Burton, in order to ascertain with certain beyond question whether stenosis of the external or internal os gives rise to dysmenorrhœic troubles, examined six women during menstruation and at the time when they were experiencing the greatest pain; he found in no one of them any trace of narrowing of the canal. Owing to the congestion that occurs at this time, the uterus becomes erect, and any moderate flexion that may exist is temporarily straightened. In all the cases, the sound could be passed with extreme ease.

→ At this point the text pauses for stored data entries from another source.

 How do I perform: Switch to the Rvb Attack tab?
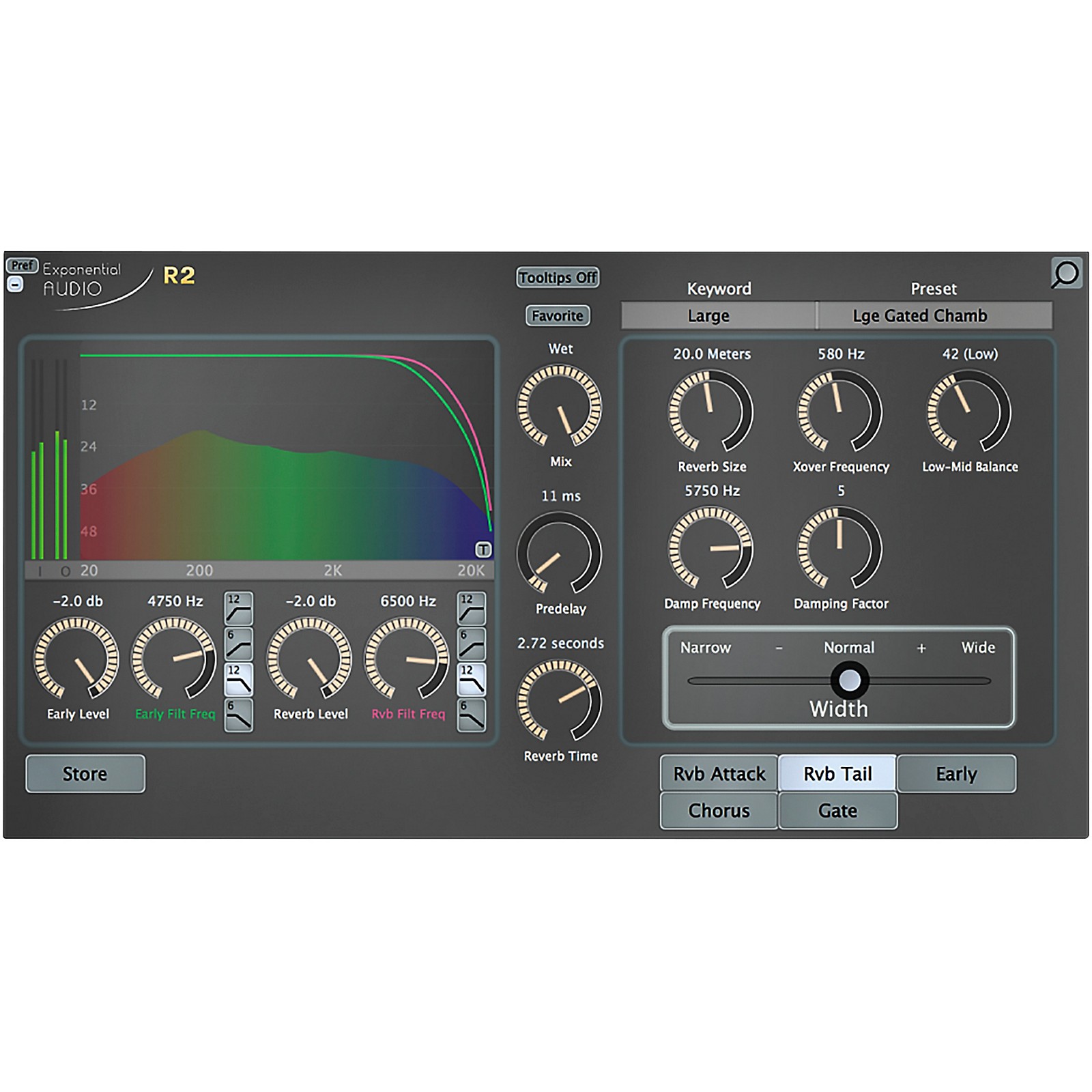719,773
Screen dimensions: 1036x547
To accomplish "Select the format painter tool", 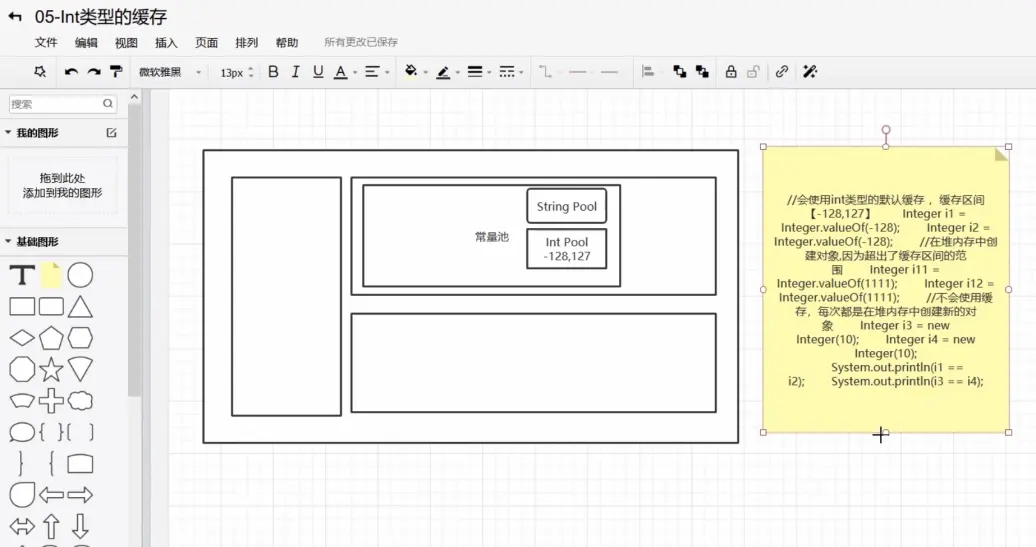I will click(x=116, y=72).
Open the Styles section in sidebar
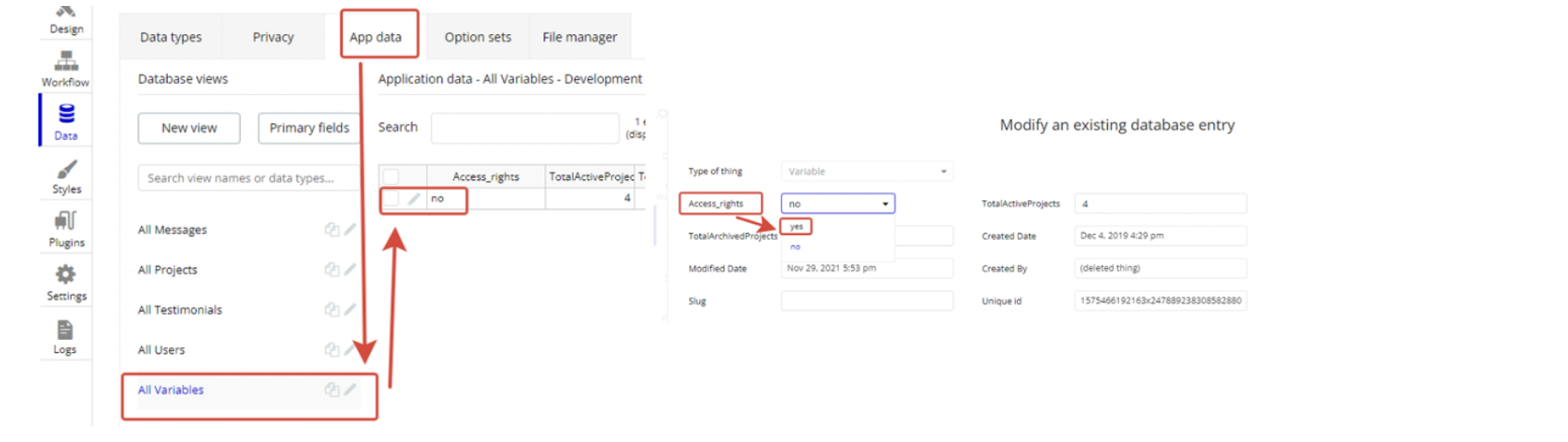This screenshot has height=442, width=1568. (x=66, y=176)
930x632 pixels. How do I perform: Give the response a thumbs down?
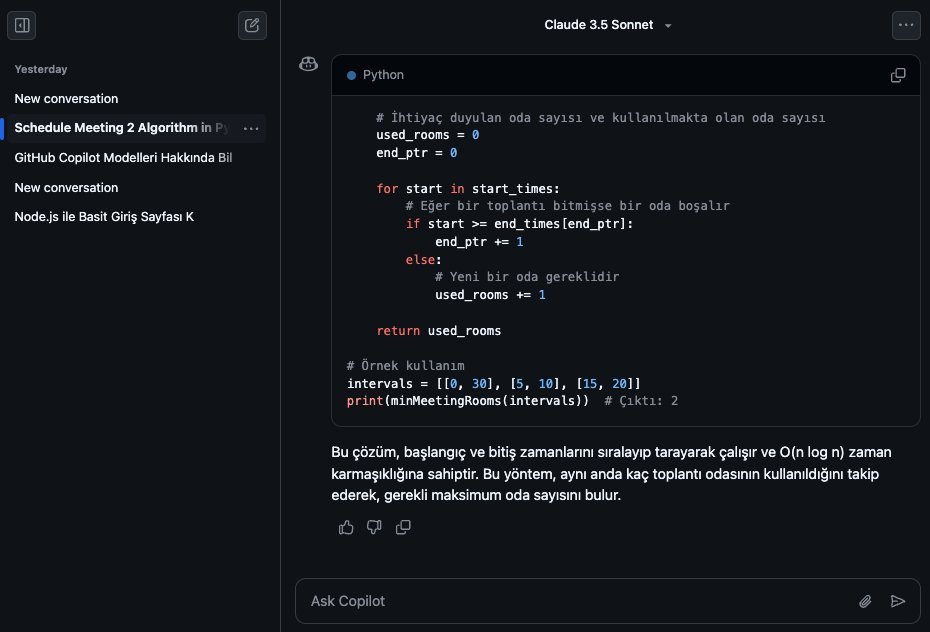coord(374,527)
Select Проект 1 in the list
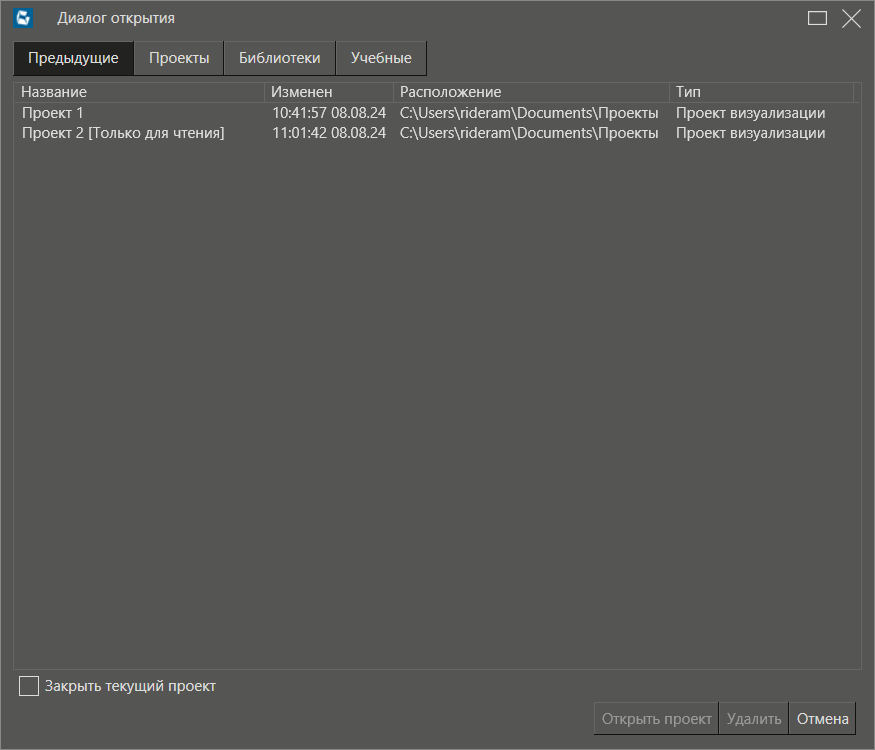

Ectropium of the lips of the cervix (“granular erosion”) constitutes a hindrance to conception which is by no means rare; the condition is due to deep lateral lacerations of the cervix. The gaping of the cervical canal arising from such old-standing, often overlooked, cervical lacerations and from the parametric scars associated therewith, causes various irritative manifestations: blenorrhoea, blennorrhagia, cystic degeneration of the mucous membrane, and these secondary conditions may be contributory causes of sterility; but lacerations of the cervix with ectropium interfere in a manner purely mechanical with the proper constitution of a receptaculum seminis and with the aspiration of the semen into the cervical canal. (Fig. [79].) In an earlier section of this work I laid stress on the fact that in the act of conception the musculature of the cervix had in a sense an active part to play; and the proper performance of this role is prevented by cervical lacerations. The cervical glands also suffer in cases of ectropium, and their function in facilitating the entrance of the spermatozoa into the uterine cavity is no longer properly performed. Finally, it is worthy of note that sexual gratification, the sensation of voluptuous pleasure during the sexual act, seems to be diminished in women with cervical lacerations, a fact noted especially by Mundé and Ill. The last-named found that in 34 women thus affected, sexual gratification was no longer experienced in intercourse; whilst in 27 of these cases, restoration of the integrity of the cervix by operation was followed by return of normal sexual feeling. In women who have given birth to one or two children, and then for a long time have remained barren, we not infrequently find deep cervical lacerations. Breisky, Spiegelberg, Schultze, and Goodell have operated in such cases, and shortly after the operation pregnancy has recurred.